I have two convex quadrilaterals (ABCD and WXYZ). Their sides and their interior angles are known. I also know that WXYZ fits perfectly inside ABCD with each corner point touching a different side.
Is there any way to figure out analytically where the touches occur?
For example, if I knew AX or angle BXY, everything else would be obvious because it is all triangles. But how to find out where X is on line AB?
... Of course, I can always draw the things on different pieces of paper, cut WXYZ out, fit it by hand and then measure the result. But that isn't terribly precise. (!!)
Assume a solution.
Let a = m angle A; b= m angle B; and so on.
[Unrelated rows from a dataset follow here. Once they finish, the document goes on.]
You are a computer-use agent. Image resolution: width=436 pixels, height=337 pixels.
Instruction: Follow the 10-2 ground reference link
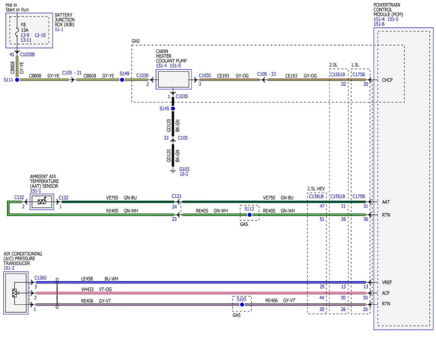(184, 174)
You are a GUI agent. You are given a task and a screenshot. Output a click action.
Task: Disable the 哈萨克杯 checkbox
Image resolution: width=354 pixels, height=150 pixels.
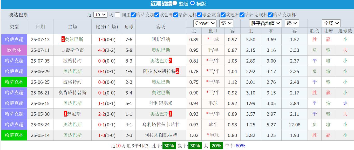[175, 15]
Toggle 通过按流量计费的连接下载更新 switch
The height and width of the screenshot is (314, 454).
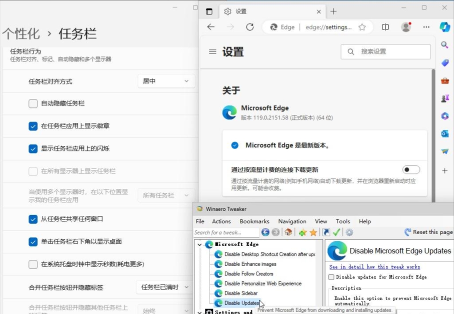coord(411,169)
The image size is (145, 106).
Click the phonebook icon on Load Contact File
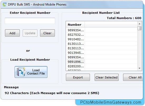21,72
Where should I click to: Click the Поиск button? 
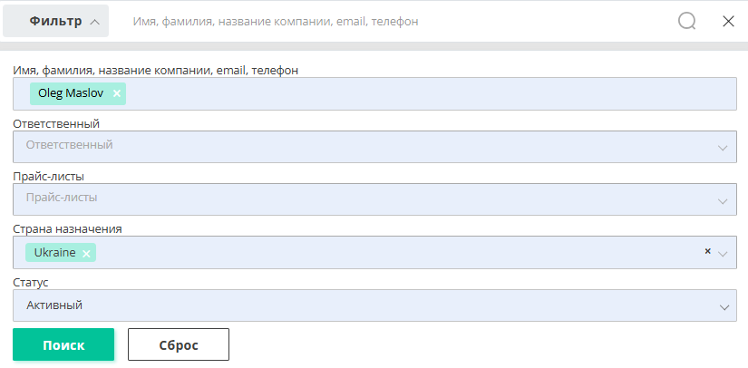point(63,344)
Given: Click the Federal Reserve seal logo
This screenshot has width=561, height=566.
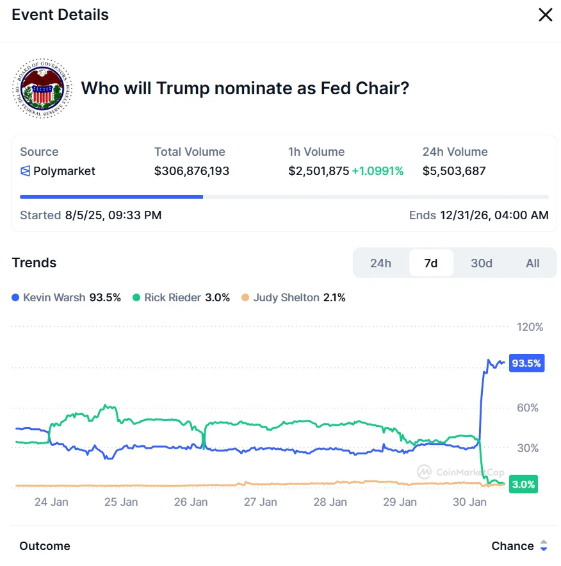Looking at the screenshot, I should coord(42,87).
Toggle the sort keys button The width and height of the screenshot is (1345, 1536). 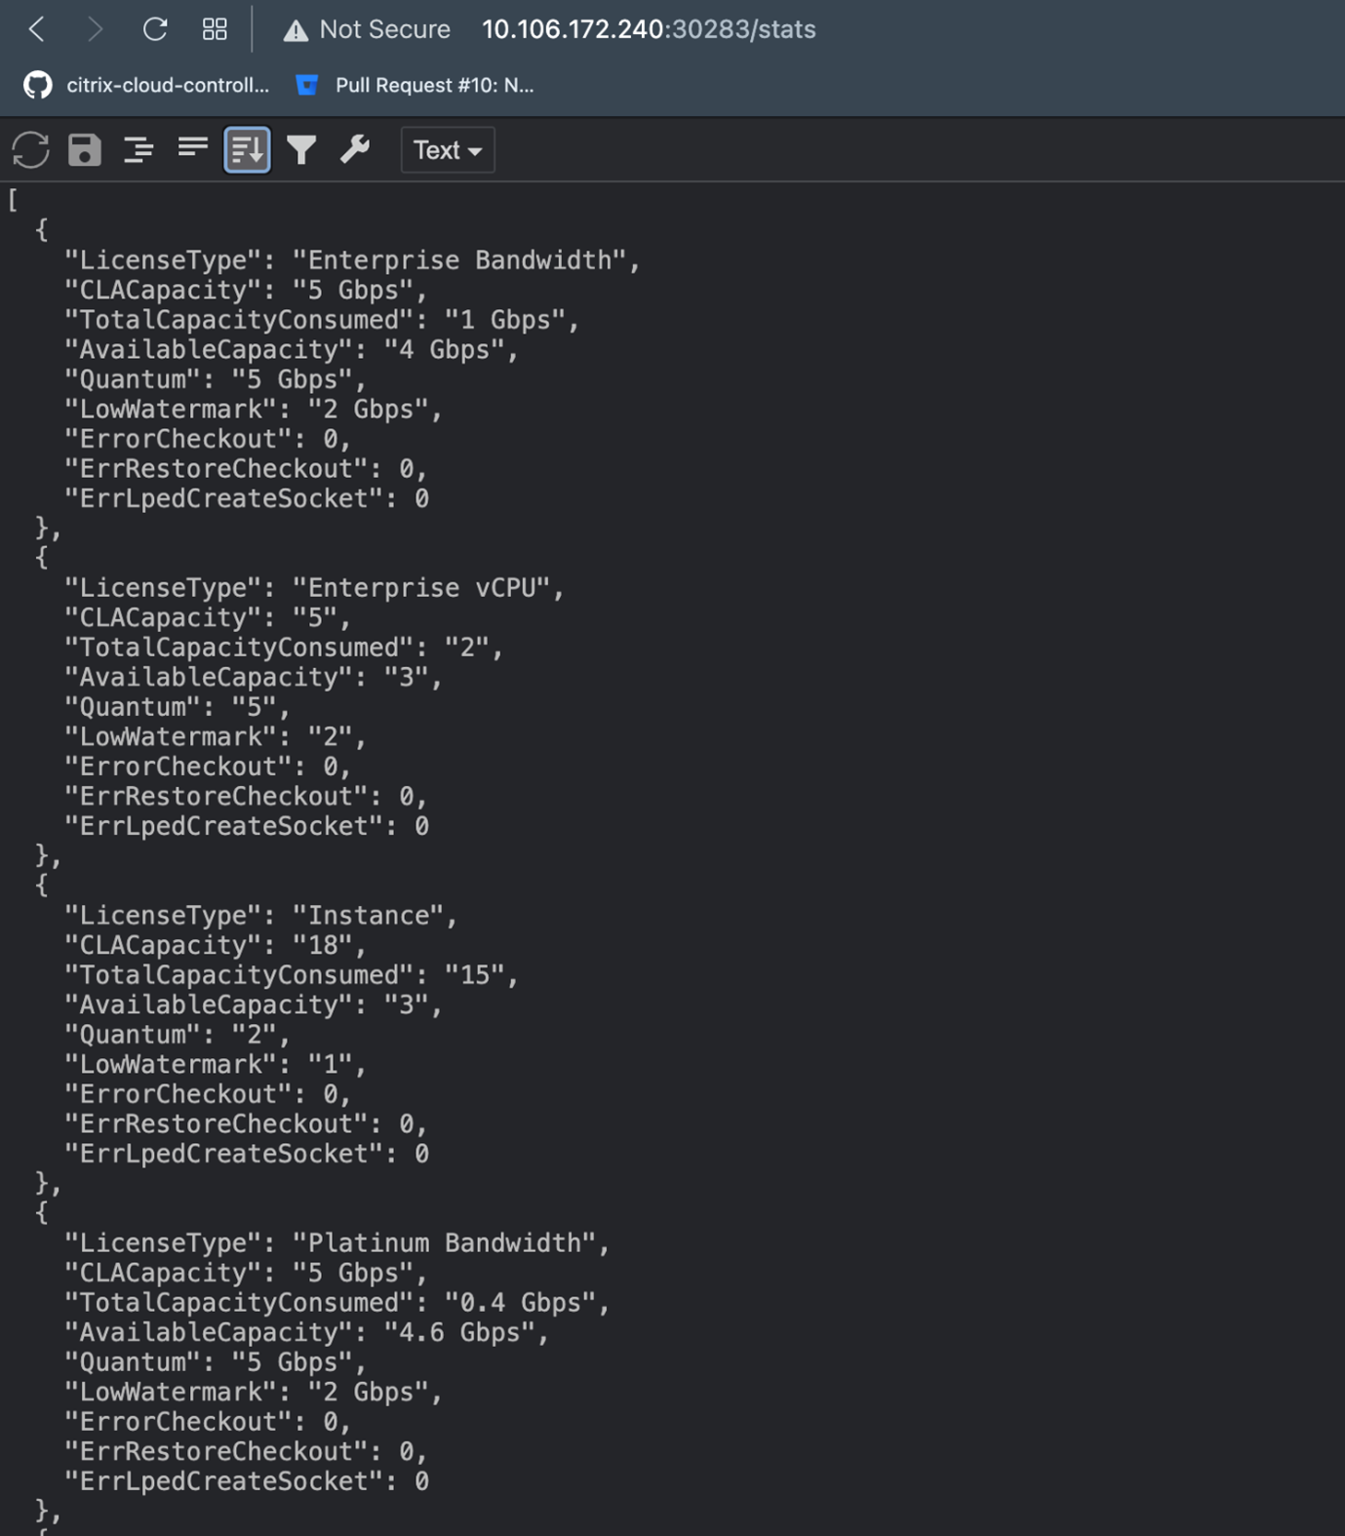point(247,150)

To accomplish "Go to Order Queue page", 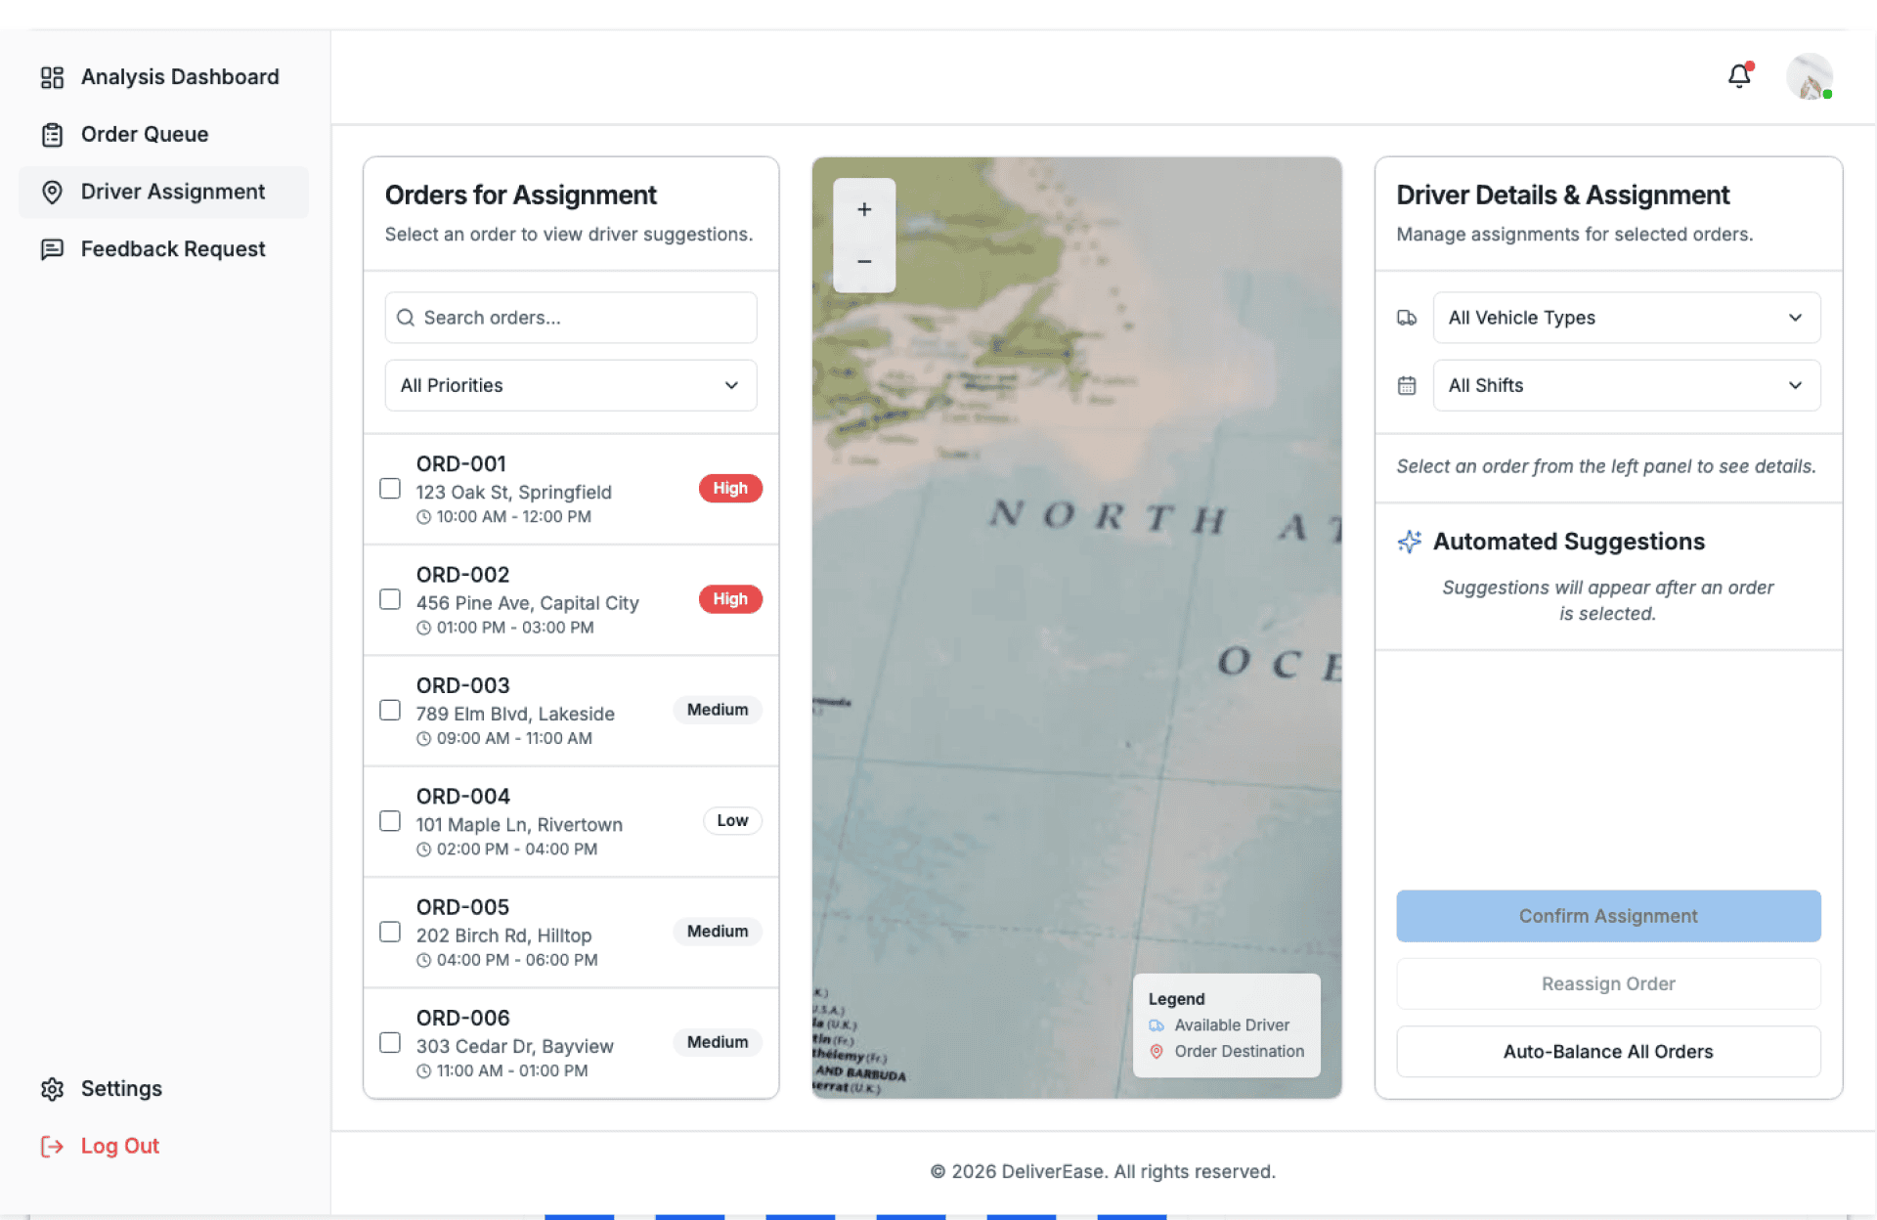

Let $\theta = $ m angle AXW.
By law of sins:
$\sin a/WX = \sin \theta/AW = \sin(180 - \theta - a)/AX$
$\sin b/XY = \sin(180 - \theta - x)/BY = \sin(\theta + x - b)/XB$
$\sin c/YZ = \sin(180-y - \theta - x + b)/ZC = \sin(y + \theta + x - b - c)/YC$
and
$\sin d/WZ = \sin (\theta + a - w)/DZ = \sin (180 - d - \theta - a +w)/DW$.
(And we can also note: $180 - d -\theta - a + w = 180 - z - y - \theta -x + b + c$)
Using these was can solve AW,AX,BY,XB,ZC,YC,DZ, DW.